We gathered in the mid-morning: four mountaintop removal activists venturing out for a tour of the 2,000 acre permit request in Rock Creek proposed for blasting. The haze had not yet burned off as we took the Jeep and headed up Rock Creek toward the top of the mountain. We passed homes both great and small, some with gardens, chickens, dogs, chain link fences, and residents mowing and weed eating. Soon the homes became farther apart and we rounded the corner at Workman’s Creek.
Stopping frequently for photographs, we navigated the bumpy, rock-and-boulder-strewn dirt roads — quite a difference from the freshly paved county road that lead up into the residential neighborhood and then ended abruptly. The hardwoods were full and lush and flowers bloomed wherever the light hit the forest floor. Finally, we began to see gas pipes along the dirt road along with several pumping stations. And, when we stopped at a peak, we could see across the valley toward Kayford Mountain.

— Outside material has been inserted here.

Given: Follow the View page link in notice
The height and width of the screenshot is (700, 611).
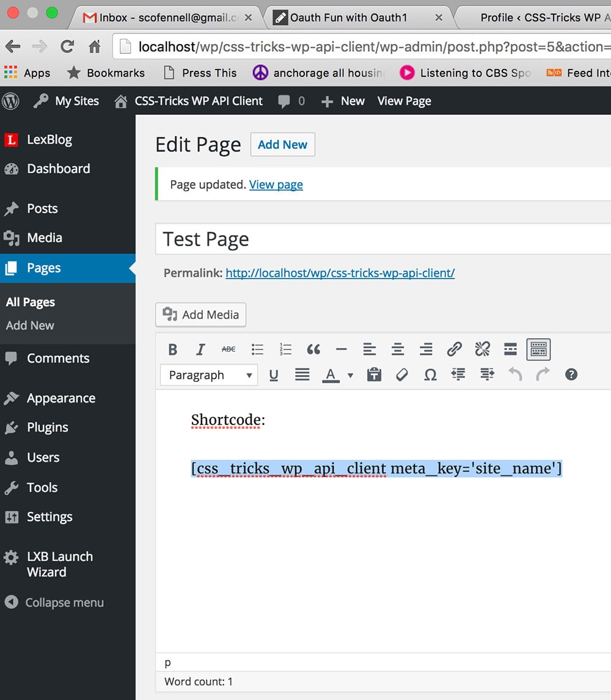Looking at the screenshot, I should pos(276,184).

No sooner had we exited the Jeep when Ed said, “Look there!” He pointed to the right side of the view of the strip mine operation where a white cloud ascended from the ground operation. The haze was still making things fuzzy, but the cloud was clear enough to make out.
We didn’t hear a boom. And it was much too early for the afternoon blast signifying explosive mountaintop removal, blowing chunks of coal, dust, heavy metals, toxic compounds, sequestered carbon, and everything else within the blast site skyward to rain down on the community — both human and wild.
The evidence of Big Coal’s extraction appears in stark contrast to the green, lush mountains: absent ridges, valleys, or contour, these are massive scars on the stumps of mountains, ugly, uninhabitable, unthinkable. Just for coal? So much destruction for $100 per ton?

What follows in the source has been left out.